**REQUIRED ACTION**: Return the entire passage below, about twenty years of playing music with Heather Aubrey Lloyd, word for word, leaving out the items that follow it.

**SOURCE PASSAGE**:
Heather and I, as of tonight, have been playing together for 20 years. It’s kind of hard to really comprehend – unless I try to remember playing without her – and though the memories of playing with Audrey are still there in my head, jamming with Abe and Bryan and Ed, they’re pale by comparison, pushed out of my mind by the constant, consistent presence of Heather Aubrey Lloyd in my Life through thick and thin and Life and death and disappointment and glee and mountains and salt flats and deserts and forests… indeed, coffeehouses, colleges and clothing-optional resorts. Luck, fumes, spit, Love.
Happy ilyVERSARY Heather Aubrey Lloyd. I’m so grateful we were unafraid.
Tonight couldn’t be ALL about us, though if I’d been thinking ahead enough maybe it could’ve been. David Eisner booked Mark “Muleman” Massey, and if I’d thought ahead and booked US as my feature to celebrate a special night, well, we’d have missed out on another sort of very, very special night.
Mark was one of my last featured artists at El Golfo on February 19th right before COVID came to America in force. I guess we were beginning to hear rumours of a flu in China and I was beginning to worry about where that might go, I had friends in China and in more international settings who were getting worried about it, but we had no REAL idea… However, about a month after playing in Silver Spring, MD with us, Mark played a gig in Mississippi in which a number of performers, the minister at the church and much of the congregation caught COVID. A member of the band, several of the congregation, and the minister all died by the beginning of April and Mark himself was extremely sick for weeks. He was pulled through by the untiring efforts of his wife who kept him in baths of ice till the fever broke…
We learned all about it when we had Mark back virtually for Institute of Musical Traditions’ IMT : LIVE series on October 20th last year. It was there that he went a little deeper into his own origin story too, which is what made him perfect for this week at the Sandy Spring Museum.

**DATASET RECORDS**:
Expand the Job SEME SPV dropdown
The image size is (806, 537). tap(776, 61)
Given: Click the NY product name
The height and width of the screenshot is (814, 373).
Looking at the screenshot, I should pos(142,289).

---

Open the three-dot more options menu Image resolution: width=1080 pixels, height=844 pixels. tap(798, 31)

**RESULT OF THE EXERCISE**:
Heather and I, as of tonight, have been playing together for 20 years. It’s kind of hard to really comprehend – unless I try to remember playing without her – and though the memories of playing with Audrey are still there in my head, jamming with Abe and Bryan and Ed, they’re pale by comparison, pushed out of my mind by the constant, consistent presence of Heather Aubrey Lloyd in my Life through thick and thin and Life and death and disappointment and glee and mountains and salt flats and deserts and forests… indeed, coffeehouses, colleges and clothing-optional resorts. Luck, fumes, spit, Love.
Happy ilyVERSARY Heather Aubrey Lloyd. I’m so grateful we were unafraid.
Tonight couldn’t be ALL about us, though if I’d been thinking ahead enough maybe it could’ve been. David Eisner booked Mark “Muleman” Massey, and if I’d thought ahead and booked US as my feature to celebrate a special night, well, we’d have missed out on another sort of very, very special night.
Mark was one of my last featured artists at El Golfo on February 19th right before COVID came to America in force. I guess we were beginning to hear rumours of a flu in China and I was beginning to worry about where that might go, I had friends in China and in more international settings who were getting worried about it, but we had no REAL idea… However, about a month after playing in Silver Spring, MD with us, Mark played a gig in Mississippi in which a number of performers, the minister at the church and much of the congregation caught COVID. A member of the band, several of the congregation, and the minister all died by the beginning of April and Mark himself was extremely sick for weeks. He was pulled through by the untiring efforts of his wife who kept him in baths of ice till the fever broke…
We learned all about it when we had Mark back virtually for Institute of Musical Traditions’ IMT : LIVE series on October 20th last year. It was there that he went a little deeper into his own origin story too, which is what made him perfect for this week at the Sandy Spring Museum.